Знаменателен холод героя-автора в отношении к отцу. Если посылка: «...не имел ты права умирать» — не лишена человечности, когда бы отбросить здесь, впро­чем, жесткую категорию права, то следующий за нею упрек: «Ты не принес нам счастья!» — принадлежит, ко­нечно, громкому голосу эгоизма... Этот упрек обуслов­лен сознанием нового, послевоенного поколения, и раз­лад поколений — их мировоззрений — выражает мать героя стихотворения: «Мать в .ужасе мне закрывает рот».

Нет сомнения, что защита жизни выглядела бы не­подкупнее, когда бы не был включен в нее этот дерзост­но-прагматический, односторонний интерес героя. Когда бы она шла поверх ложно-правдивого, угрюмо-личного чувства — автобиографического для автора-героя одино­чества, в котором поэт обвиняет только время, войну, отсутствие —павшего на фронте — отца... Одиночества, которое, будучи продиктовано извне, осталось непрео­доленным и обернулось теперь уже собственно-автор­ским отъединением от мира — его счастья.

Защита жизни в этом стихотворении регламентиро­вании, избирательна. Так, протестуя против смерти от­ца, автор не признает между тем самоценности его жиз­ни, меряя ценность этой, отцовской, жизни несыто-тре­бовательным «счастьем» других, предпочтенных, лиц. И вот, если отец защитил жизнь, хотя и не свою, и в частности — жизнь сына, то сын защищает жизнь не отца: он требует еще от отца жизни даже не существу­ющих, а только возможных своих братьев или сестер. И хотя это кажется, на первый взгляд, масштабной за­ботой о жизни (в стране или на Земле), тут — несомнен­ная этическая передержка: это — неблагодарный, в сущ­ности — преувеличенный, счет к отцу, имеющий в виду, так сказать, заведомое «приращение» счастья или «поль­зу», то есть некое превышение неоспоримых нужд. Тут — защита мечтаемых, умозрительных, еще не рож­денных жизней, поднятых над — несамоценной, в глазах автора, а лишь служебно-полезной — жизнью или смертью отца...

● **Задание**: Выпишите дословно часть отрывка о стихотворении: начните с места, где стоят слова «Нет сомнения, что», и остановитесь после слов «мира — его счастья.». Дальнейшие строки — отдельный материал, к отрывку они не относятся.

● **Выборка данных**:
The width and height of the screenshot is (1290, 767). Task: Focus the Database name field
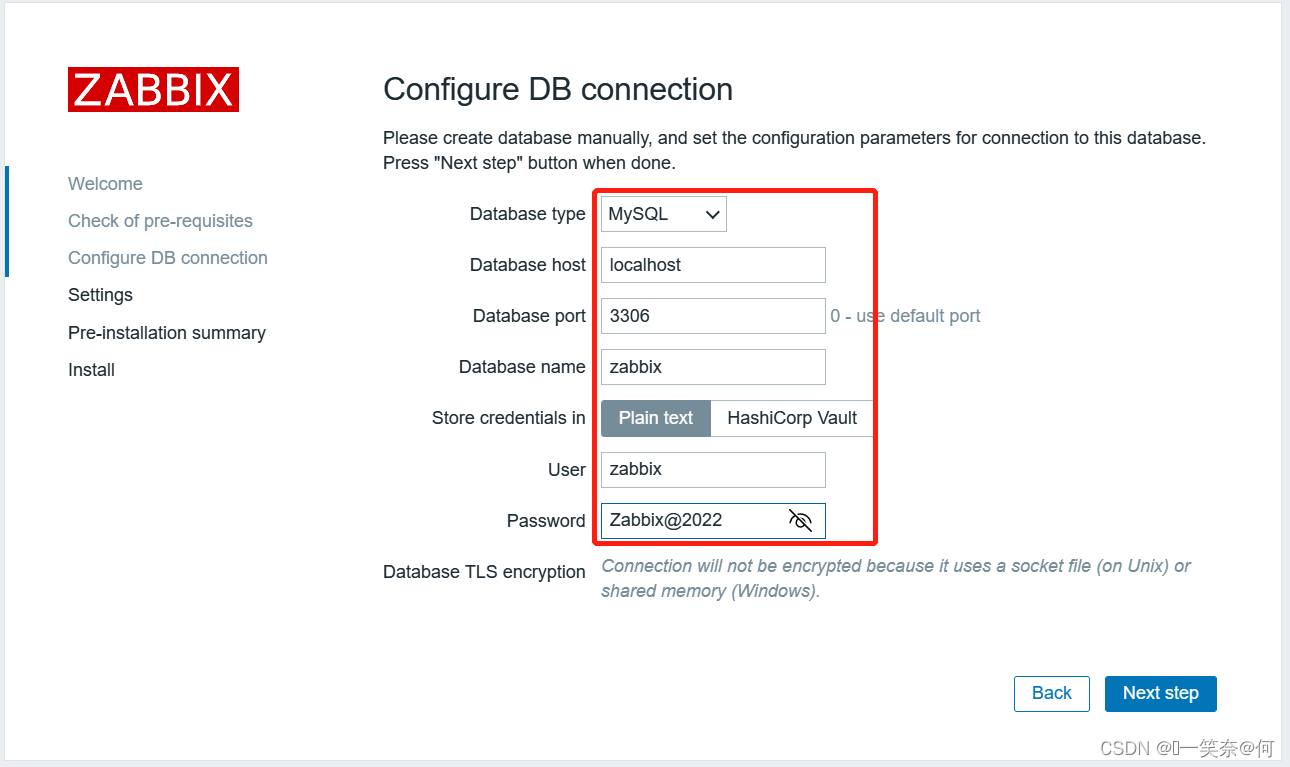[713, 367]
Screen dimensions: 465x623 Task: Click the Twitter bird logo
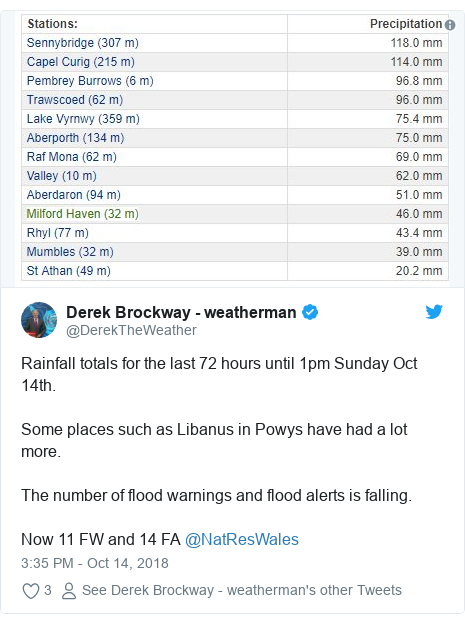click(x=434, y=312)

● **Результат выполнения**:
Нет сомнения, что защита жизни выглядела бы не­подкупнее, когда бы не был включен в нее этот дерзост­но-прагматический, односторонний интерес героя. Когда бы она шла поверх ложно-правдивого, угрюмо-личного чувства — автобиографического для автора-героя одино­чества, в котором поэт обвиняет только время, войну, отсутствие —павшего на фронте — отца... Одиночества, которое, будучи продиктовано извне, осталось непрео­доленным и обернулось теперь уже собственно-автор­ским отъединением от мира — его счастья.